Characterization of parameters influencing friction in the nanometric domain (CROSBI ID 433468)
Ocjenski rad | doktorska disertacija
Podaci o odgovornosti
Perčić, Marko
Zelenika, Saša ; Mezić, Igor
engleski
Characterization of parameters influencing friction in the nanometric domain
Friction and wear are recognized as one of the most puzzling problems, not only in many engineering and manufacturing applications, but also in a fundamental scientific sense. In fact, friction is a nonlinear stochastic effect with a distinct time, position and temperature variability. While frictional phenomena on the macro- and meso-scales can be considered well described, and their characteristic features can be simulated via suitable models, as well as generally efficiently compensated by using proper control typologies, the study of friction, the parameters that influence its value and the respective models in the nanometric domain are still in an early stage, due to various experimental and modelling complexities. The research performed in the framework of the doctoral thesis provides a scientific contribution to the study of dry (unlubricated) friction by characterising the parameters influencing its value at the nanometric scale, and especially the dependence of friction on material properties, loading conditions, the velocity of motion, as well as temperature.
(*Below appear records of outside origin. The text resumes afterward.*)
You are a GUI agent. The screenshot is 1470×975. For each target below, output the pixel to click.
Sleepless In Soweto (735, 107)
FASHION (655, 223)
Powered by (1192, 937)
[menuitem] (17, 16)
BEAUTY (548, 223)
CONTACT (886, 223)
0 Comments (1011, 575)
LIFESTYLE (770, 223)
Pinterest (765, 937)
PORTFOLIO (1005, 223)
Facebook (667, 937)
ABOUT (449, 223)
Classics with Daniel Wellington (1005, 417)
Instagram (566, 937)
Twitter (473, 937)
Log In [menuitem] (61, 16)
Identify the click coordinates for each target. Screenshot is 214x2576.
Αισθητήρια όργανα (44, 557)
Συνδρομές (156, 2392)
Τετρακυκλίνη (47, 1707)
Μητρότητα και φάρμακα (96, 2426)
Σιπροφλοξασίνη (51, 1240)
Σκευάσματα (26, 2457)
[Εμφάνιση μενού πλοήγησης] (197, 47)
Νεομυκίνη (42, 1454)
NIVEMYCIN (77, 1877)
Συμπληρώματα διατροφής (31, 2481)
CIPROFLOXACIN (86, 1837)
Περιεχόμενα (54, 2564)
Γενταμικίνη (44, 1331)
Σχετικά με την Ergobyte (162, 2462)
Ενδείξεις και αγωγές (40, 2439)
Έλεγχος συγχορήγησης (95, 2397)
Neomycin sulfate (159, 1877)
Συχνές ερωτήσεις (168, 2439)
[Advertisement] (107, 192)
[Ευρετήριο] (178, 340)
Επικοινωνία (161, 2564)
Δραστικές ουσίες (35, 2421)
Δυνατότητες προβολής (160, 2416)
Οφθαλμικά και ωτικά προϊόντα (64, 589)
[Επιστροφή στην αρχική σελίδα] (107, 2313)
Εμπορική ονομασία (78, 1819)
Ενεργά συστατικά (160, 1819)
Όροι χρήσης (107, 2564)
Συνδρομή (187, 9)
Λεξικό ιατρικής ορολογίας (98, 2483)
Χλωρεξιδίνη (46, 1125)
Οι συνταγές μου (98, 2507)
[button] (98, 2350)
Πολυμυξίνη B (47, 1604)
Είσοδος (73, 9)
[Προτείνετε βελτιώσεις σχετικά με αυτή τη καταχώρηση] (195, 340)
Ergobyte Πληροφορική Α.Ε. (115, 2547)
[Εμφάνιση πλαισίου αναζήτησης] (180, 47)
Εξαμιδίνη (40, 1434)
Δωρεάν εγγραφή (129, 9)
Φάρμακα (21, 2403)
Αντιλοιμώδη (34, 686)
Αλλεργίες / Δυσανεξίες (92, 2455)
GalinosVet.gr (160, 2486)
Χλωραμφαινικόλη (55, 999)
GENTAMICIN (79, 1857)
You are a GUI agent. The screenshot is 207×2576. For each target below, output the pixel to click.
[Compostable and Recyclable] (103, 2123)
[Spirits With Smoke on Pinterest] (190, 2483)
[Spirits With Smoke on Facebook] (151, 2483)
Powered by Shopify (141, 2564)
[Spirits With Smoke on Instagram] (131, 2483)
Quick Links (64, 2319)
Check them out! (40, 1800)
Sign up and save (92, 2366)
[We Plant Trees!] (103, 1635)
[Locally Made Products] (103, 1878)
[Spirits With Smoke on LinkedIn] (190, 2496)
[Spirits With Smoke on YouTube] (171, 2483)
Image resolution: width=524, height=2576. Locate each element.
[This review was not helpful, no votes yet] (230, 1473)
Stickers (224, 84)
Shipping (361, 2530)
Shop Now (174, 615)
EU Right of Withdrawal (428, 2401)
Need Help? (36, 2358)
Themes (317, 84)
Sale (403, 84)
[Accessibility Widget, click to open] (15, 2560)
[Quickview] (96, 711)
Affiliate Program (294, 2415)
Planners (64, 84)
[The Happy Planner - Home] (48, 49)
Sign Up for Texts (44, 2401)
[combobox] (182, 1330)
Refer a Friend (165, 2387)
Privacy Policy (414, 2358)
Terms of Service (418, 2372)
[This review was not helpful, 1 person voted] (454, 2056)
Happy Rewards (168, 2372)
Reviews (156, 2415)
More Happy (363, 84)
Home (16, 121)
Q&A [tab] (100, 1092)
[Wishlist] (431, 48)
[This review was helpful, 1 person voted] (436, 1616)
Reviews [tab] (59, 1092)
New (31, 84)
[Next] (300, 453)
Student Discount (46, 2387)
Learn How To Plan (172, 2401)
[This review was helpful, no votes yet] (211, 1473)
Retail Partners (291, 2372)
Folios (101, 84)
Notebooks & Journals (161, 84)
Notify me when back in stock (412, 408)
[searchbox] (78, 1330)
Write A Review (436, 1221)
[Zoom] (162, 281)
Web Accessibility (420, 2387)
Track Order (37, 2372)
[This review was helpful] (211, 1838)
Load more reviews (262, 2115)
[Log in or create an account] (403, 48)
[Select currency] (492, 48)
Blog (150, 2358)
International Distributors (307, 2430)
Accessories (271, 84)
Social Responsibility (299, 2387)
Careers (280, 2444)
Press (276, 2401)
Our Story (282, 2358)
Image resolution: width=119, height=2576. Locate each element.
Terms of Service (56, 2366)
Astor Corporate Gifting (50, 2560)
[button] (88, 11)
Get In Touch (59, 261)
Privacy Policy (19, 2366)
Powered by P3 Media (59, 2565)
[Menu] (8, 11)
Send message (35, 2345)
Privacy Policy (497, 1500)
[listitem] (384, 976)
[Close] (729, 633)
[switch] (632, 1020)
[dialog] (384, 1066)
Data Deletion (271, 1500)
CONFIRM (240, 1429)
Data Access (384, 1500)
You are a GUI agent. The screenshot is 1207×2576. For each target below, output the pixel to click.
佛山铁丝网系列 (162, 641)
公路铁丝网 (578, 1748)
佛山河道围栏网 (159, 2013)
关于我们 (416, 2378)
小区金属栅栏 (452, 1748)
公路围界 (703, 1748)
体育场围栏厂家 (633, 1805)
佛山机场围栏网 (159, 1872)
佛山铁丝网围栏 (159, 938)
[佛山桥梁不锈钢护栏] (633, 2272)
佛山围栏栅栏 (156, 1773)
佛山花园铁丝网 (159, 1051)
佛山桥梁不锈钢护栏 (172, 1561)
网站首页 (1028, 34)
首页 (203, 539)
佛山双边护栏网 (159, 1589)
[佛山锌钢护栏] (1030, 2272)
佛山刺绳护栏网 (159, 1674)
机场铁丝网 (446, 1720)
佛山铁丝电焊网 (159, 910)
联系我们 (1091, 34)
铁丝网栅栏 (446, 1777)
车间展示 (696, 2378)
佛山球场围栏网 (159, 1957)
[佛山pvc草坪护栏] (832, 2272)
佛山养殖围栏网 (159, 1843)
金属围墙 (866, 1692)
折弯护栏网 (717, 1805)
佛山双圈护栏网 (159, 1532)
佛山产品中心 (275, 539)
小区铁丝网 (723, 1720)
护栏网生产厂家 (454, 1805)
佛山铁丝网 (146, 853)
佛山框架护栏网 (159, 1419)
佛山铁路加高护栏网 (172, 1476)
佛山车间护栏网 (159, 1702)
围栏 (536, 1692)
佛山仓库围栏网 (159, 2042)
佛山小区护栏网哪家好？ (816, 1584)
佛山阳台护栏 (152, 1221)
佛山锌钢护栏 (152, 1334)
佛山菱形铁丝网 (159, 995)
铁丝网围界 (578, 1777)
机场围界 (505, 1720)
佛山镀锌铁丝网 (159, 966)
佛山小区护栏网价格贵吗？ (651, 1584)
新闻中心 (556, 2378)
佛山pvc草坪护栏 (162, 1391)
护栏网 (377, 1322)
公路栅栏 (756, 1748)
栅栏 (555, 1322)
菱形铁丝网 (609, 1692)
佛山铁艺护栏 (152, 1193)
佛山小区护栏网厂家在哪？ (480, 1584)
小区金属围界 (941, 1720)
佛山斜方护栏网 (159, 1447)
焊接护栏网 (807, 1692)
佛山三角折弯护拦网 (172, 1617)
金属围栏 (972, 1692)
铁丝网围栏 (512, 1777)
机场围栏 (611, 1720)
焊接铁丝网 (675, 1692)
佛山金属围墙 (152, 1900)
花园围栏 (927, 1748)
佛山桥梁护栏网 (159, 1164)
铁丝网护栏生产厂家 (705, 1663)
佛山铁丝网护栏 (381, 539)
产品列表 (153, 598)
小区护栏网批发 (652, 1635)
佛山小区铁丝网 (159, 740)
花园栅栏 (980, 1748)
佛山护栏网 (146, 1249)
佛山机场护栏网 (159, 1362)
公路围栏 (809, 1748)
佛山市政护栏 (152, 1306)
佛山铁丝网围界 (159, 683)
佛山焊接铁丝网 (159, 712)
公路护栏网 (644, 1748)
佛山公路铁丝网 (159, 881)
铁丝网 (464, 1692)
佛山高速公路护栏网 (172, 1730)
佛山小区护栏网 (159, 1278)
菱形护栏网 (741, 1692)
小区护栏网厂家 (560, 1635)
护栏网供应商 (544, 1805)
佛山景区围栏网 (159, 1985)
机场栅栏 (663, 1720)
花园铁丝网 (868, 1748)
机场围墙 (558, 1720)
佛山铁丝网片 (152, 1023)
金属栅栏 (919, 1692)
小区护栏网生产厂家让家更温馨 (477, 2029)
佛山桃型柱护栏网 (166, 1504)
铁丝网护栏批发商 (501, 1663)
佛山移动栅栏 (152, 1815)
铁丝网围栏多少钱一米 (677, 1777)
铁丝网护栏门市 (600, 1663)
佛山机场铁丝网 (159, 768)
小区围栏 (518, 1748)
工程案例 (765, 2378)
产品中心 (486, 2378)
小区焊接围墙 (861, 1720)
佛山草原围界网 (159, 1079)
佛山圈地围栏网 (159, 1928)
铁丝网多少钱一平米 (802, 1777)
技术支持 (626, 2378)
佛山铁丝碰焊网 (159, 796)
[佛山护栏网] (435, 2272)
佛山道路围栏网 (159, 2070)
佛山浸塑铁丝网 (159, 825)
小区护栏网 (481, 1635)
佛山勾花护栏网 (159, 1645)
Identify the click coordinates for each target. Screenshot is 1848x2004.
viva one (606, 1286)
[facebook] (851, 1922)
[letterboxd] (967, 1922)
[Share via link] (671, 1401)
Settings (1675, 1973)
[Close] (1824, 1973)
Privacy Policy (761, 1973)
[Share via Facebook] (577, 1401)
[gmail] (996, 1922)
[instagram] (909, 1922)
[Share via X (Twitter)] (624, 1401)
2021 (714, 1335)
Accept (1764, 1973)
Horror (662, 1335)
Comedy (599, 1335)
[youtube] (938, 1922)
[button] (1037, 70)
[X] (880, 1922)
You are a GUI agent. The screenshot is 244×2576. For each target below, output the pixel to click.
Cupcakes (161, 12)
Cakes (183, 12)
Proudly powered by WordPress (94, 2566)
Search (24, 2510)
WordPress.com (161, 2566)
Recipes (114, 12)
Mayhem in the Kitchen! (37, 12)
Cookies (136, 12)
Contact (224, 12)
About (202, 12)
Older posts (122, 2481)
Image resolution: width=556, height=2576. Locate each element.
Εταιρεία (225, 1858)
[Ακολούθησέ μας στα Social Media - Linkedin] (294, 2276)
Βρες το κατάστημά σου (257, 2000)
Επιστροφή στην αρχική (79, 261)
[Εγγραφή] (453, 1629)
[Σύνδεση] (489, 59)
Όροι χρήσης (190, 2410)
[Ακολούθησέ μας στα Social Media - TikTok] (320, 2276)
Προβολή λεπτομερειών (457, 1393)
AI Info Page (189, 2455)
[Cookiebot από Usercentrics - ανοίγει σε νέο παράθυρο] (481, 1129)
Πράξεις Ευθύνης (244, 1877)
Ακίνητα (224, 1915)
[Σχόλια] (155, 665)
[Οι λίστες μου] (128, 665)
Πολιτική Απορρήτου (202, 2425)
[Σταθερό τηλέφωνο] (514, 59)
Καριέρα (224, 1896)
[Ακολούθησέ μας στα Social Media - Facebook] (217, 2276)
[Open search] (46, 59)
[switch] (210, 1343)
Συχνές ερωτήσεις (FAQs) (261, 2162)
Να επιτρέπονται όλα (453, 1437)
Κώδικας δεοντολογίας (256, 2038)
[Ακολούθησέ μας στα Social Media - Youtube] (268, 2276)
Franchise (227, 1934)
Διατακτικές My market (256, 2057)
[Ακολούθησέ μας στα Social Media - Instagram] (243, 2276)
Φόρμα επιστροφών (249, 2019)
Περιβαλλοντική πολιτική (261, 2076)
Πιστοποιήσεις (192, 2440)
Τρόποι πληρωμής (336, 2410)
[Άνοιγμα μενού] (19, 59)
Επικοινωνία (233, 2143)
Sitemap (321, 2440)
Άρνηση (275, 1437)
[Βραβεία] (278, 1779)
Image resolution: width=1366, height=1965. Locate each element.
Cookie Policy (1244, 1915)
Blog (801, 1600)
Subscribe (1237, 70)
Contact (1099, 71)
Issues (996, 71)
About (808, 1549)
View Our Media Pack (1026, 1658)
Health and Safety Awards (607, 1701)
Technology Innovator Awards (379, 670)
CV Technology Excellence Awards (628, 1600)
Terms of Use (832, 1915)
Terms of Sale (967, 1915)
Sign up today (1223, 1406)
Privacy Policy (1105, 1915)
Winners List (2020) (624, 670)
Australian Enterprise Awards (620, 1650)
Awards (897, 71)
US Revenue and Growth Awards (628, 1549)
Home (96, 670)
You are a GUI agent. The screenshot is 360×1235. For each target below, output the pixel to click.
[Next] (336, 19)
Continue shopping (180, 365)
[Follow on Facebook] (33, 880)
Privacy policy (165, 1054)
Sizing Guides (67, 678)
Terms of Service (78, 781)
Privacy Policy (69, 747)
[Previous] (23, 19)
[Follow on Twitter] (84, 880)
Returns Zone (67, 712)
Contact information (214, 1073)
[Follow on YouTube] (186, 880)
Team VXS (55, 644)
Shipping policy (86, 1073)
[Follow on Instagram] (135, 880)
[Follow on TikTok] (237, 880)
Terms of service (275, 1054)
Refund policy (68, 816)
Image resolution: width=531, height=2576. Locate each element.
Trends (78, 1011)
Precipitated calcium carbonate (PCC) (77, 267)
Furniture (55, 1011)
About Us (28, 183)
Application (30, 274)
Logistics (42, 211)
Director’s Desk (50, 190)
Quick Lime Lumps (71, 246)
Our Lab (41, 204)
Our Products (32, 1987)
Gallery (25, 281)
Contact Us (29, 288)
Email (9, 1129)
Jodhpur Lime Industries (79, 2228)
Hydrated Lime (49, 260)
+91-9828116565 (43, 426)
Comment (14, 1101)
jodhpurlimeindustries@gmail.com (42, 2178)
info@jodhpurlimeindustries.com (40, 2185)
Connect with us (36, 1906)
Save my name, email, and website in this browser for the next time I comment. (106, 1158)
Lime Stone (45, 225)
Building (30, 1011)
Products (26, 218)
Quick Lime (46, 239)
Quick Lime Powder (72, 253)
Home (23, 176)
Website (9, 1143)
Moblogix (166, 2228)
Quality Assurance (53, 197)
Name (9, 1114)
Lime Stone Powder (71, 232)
The characterisation of the dependence of friction on the listed parameters is based on experimental measurements performed by employing a Scanning Probe Microscope (SPM). Due to the number and variety of the monitored influences, the number and type of measurements is determined by a state-of-the-art Design of Experiment (DoE) methodology by employing Voronoi tessellations. To obtain predictive models linking the process variables to the value of nanometric friction, the obtained measurement results are then validated numerically via a thorough comparative analysis of state-of-the-art machine learning methods. Despite the marked complexity of the analysed phenomena and the inherent dispersion of the measurements, the developed symbolic regression models, show, depending on the type of the sample, an excellent prediction accuracy between 72 and 91%.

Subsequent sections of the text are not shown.